**TRY IT:** The full set of entries is to be returned word for word.

::::

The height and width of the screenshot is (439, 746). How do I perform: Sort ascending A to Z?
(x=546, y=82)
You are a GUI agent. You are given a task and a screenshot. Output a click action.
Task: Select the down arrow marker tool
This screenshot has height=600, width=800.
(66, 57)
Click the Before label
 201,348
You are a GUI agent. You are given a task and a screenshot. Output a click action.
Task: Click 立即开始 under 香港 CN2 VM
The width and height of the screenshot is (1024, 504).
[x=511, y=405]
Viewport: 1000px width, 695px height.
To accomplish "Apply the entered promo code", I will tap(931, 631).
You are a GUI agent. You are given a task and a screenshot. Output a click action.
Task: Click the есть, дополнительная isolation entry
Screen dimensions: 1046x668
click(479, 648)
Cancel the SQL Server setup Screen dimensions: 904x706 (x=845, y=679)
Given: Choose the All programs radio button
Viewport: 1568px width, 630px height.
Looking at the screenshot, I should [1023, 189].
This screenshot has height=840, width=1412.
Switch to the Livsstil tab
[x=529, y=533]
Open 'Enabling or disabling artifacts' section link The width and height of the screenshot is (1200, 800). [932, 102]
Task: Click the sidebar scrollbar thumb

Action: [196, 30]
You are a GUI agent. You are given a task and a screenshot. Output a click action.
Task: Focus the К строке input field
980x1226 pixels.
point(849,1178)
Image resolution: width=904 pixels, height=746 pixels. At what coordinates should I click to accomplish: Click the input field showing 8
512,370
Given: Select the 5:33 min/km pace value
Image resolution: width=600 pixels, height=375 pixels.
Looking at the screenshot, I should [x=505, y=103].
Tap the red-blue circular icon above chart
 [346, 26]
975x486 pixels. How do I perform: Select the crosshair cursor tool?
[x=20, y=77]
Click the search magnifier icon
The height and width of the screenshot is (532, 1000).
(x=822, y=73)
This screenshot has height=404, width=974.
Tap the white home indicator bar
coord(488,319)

::::

**OUTPUT FOR THIS TASK:**
The height and width of the screenshot is (439, 746). How do I perform: Sort ascending A to Z?
(x=546, y=82)
You are a GUI agent. You are given a task and a screenshot. Output a click action.
Task: Select the down arrow marker tool
This screenshot has height=600, width=800.
(66, 57)
Click the Before label
 201,348
You are a GUI agent. You are given a task and a screenshot. Output a click action.
Task: Click 立即开始 under 香港 CN2 VM
The width and height of the screenshot is (1024, 504).
[x=511, y=405]
Viewport: 1000px width, 695px height.
To accomplish "Apply the entered promo code", I will tap(931, 631).
You are a GUI agent. You are given a task and a screenshot. Output a click action.
Task: Click the есть, дополнительная isolation entry
Screen dimensions: 1046x668
click(479, 648)
Cancel the SQL Server setup Screen dimensions: 904x706 (x=845, y=679)
Given: Choose the All programs radio button
Viewport: 1568px width, 630px height.
Looking at the screenshot, I should [1023, 189].
This screenshot has height=840, width=1412.
Switch to the Livsstil tab
[x=529, y=533]
Open 'Enabling or disabling artifacts' section link The width and height of the screenshot is (1200, 800). [932, 102]
Task: Click the sidebar scrollbar thumb

Action: [196, 30]
You are a GUI agent. You are given a task and a screenshot. Output a click action.
Task: Focus the К строке input field
980x1226 pixels.
point(849,1178)
Image resolution: width=904 pixels, height=746 pixels. At what coordinates should I click to accomplish: Click the input field showing 8
512,370
Given: Select the 5:33 min/km pace value
Image resolution: width=600 pixels, height=375 pixels.
Looking at the screenshot, I should [x=505, y=103].
Tap the red-blue circular icon above chart
 [346, 26]
975x486 pixels. How do I perform: Select the crosshair cursor tool?
[x=20, y=77]
Click the search magnifier icon
The height and width of the screenshot is (532, 1000).
(x=822, y=73)
This screenshot has height=404, width=974.
Tap the white home indicator bar
coord(488,319)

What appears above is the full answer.